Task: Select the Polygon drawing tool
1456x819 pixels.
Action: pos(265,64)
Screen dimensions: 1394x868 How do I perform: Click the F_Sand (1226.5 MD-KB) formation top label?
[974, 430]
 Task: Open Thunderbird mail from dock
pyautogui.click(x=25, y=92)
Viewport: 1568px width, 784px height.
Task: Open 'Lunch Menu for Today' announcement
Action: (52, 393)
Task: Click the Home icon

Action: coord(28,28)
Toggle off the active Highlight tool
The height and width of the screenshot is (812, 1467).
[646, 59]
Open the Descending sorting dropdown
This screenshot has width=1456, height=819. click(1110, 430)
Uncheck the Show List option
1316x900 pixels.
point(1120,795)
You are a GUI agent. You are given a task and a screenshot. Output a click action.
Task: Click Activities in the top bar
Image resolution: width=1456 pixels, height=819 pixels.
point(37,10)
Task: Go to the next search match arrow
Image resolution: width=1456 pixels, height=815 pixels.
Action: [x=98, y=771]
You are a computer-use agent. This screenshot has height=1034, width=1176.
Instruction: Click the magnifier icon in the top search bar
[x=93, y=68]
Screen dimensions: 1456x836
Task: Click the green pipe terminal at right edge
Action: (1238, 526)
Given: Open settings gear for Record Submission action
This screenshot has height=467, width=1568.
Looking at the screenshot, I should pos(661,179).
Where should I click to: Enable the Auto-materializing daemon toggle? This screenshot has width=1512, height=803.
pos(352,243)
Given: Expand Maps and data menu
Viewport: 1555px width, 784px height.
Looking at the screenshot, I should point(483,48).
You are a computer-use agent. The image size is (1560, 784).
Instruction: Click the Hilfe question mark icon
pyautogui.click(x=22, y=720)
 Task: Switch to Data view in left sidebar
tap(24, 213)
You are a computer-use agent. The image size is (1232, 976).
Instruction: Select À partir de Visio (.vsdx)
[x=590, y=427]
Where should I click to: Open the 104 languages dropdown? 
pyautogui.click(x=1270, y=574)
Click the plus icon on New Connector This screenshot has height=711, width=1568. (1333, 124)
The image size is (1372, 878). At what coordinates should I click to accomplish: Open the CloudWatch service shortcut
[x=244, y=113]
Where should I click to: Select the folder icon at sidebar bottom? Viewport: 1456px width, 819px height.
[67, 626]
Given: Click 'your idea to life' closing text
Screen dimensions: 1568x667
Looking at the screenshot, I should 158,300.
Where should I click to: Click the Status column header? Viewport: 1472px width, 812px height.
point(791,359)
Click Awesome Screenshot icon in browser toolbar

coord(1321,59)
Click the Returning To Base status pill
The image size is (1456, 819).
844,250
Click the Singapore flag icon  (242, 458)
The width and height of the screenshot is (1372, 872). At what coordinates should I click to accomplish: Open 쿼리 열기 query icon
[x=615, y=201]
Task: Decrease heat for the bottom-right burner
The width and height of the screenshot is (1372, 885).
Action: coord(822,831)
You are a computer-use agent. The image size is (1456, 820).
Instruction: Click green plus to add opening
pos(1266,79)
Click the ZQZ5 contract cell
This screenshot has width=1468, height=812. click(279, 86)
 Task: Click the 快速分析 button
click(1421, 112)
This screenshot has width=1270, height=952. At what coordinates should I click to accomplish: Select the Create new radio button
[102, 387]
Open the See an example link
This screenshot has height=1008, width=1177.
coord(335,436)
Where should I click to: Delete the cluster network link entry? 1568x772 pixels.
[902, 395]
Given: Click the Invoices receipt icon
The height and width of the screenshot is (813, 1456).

______

- [WHAT TO DO]: Here the job is to set down exactly the lines of the material above that fall between the one with "Click Awesome Screenshot" and the one with "You are a computer-use agent. The image size is (1456, 820).", inclusive, and nothing beyond them.

- [TASK RESULT]:
Click Awesome Screenshot icon in browser toolbar

coord(1321,59)
Click the Returning To Base status pill
The image size is (1456, 819).
844,250
Click the Singapore flag icon  (242, 458)
The width and height of the screenshot is (1372, 872). At what coordinates should I click to accomplish: Open 쿼리 열기 query icon
[x=615, y=201]
Task: Decrease heat for the bottom-right burner
The width and height of the screenshot is (1372, 885).
Action: coord(822,831)
You are a computer-use agent. The image size is (1456, 820).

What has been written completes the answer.